A self-supervised transformer model trained on over 7.2 million ECGs quantifies how difficult it is to reconstruct a partially masked cardiac signal — and that reconstruction error independently predicts all-cause mortality. Across five cohorts (CODE-15%, MIMIC-IV-ECG, HEEDB, Innsbruck, CHRIS), each one-standard-deviation increase in reconstruction error corresponded to hazard ratios of 1.23–1.41 for death after adjustment for age and sex.

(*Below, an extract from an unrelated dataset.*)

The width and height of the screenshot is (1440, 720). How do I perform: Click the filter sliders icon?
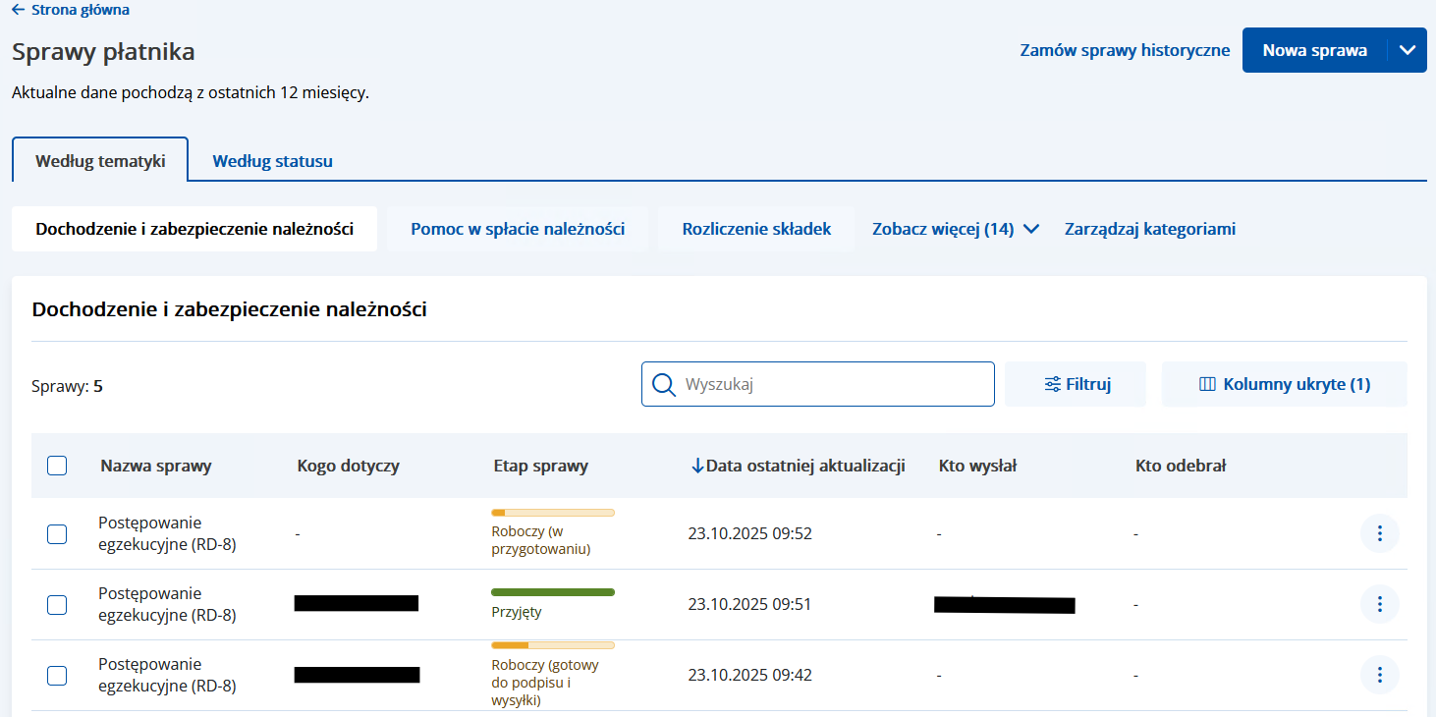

A binary high-risk threshold replicated in a sixth cohort, the UK Biobank (HR 1.27, 95% CI 1.08–1.50), with follow-up windows spanning 1.4 to 11 years.

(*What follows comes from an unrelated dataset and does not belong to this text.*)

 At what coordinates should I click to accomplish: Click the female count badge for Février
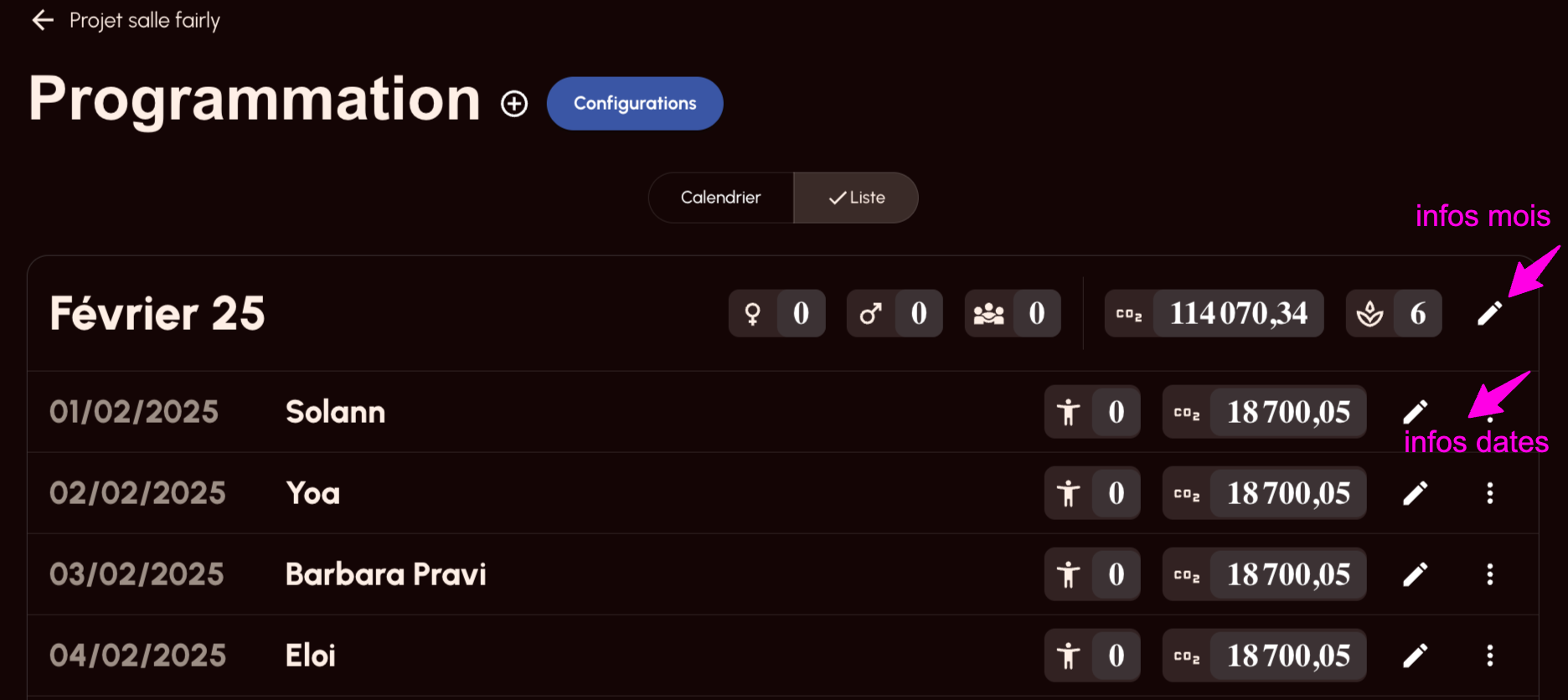coord(776,313)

What makes this architecturally significant is the self-supervised framing: most AI-ECG risk tools train against external labels like age or biological sex, effectively learning a proxy rather than intrinsic cardiac signal complexity. Reconstruction error instead captures how far any given ECG deviates from learnable normal electrical patterns — a direct measure of cardiac irregularity agnostic to the labeling choices of the developer. This sidesteps a known generalizability problem in supervised ECG AI, where models can quietly optimize for demographic surrogates.

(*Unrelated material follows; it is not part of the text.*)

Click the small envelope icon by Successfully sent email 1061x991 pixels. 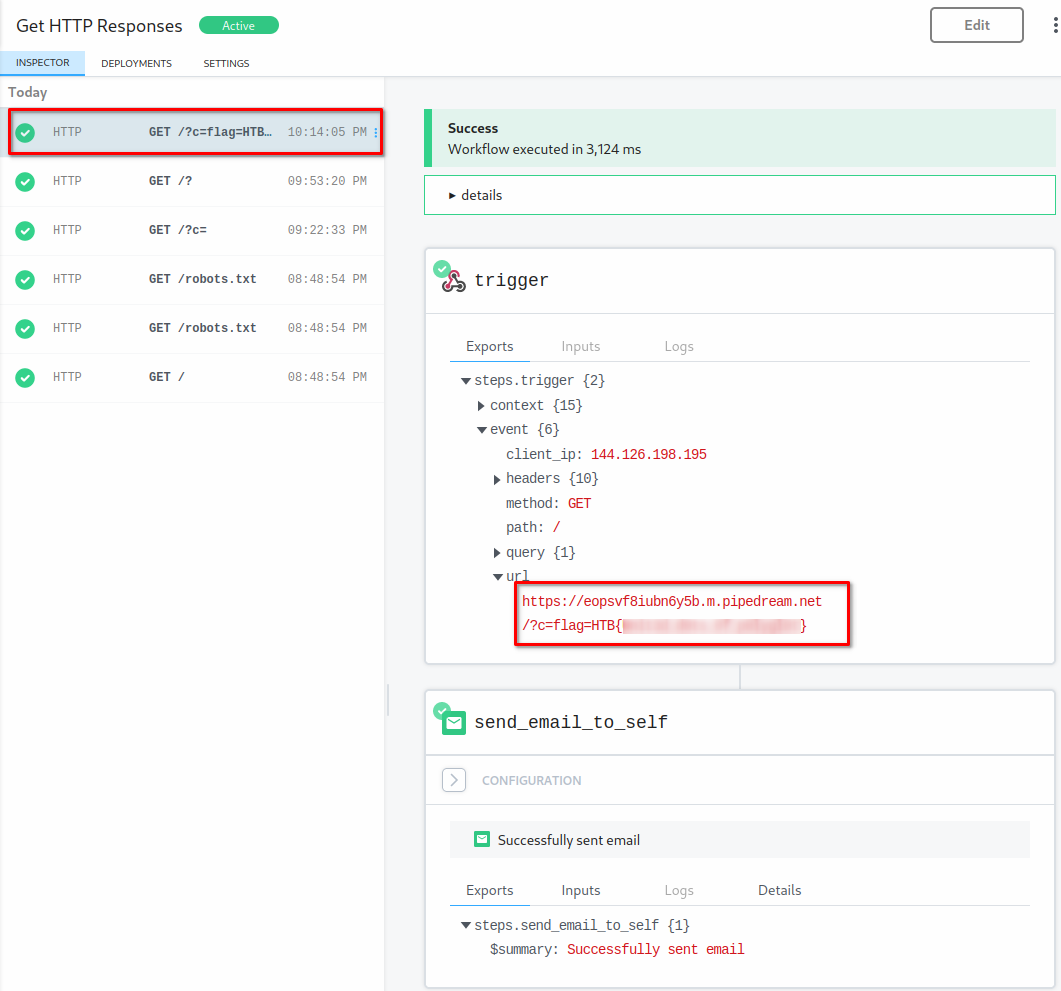[481, 840]
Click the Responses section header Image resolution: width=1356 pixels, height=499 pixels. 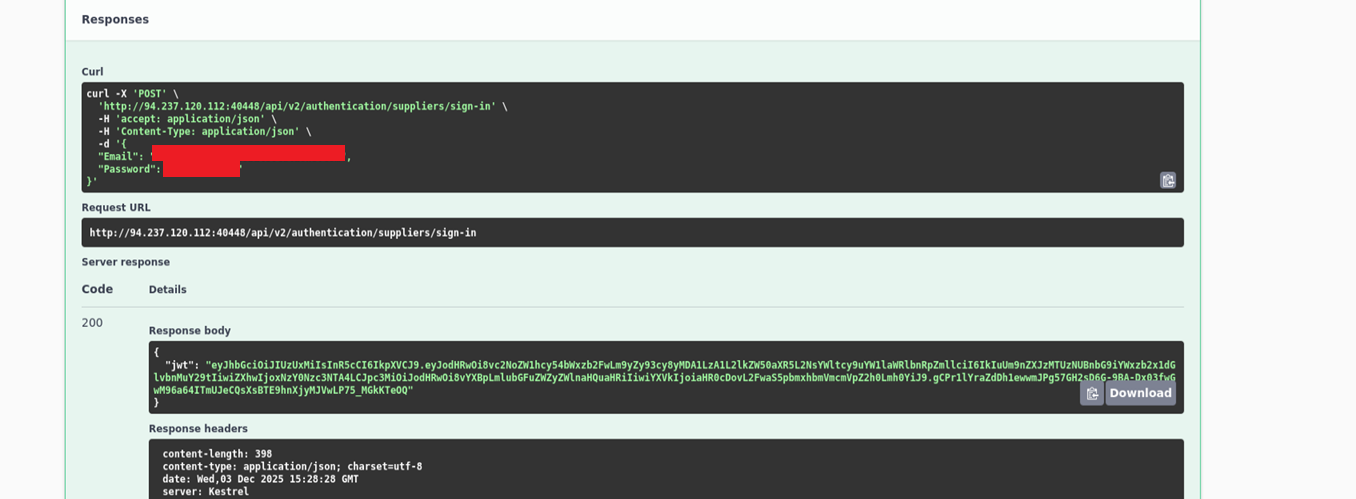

The multi-cohort external validation — spanning critical care, hospital, cardiology clinic, and population settings across three countries — is unusually rigorous for this class of model. Limitations include retrospective design, reliance on single-timepoint ECGs, and unknown causal mechanisms linking reconstruction difficulty to mortality pathways. As a preprint not yet peer-reviewed, effect sizes and methodological choices warrant independent scrutiny before clinical adoption. Still, the cross-setting consistency suggests this approach is more than incremental.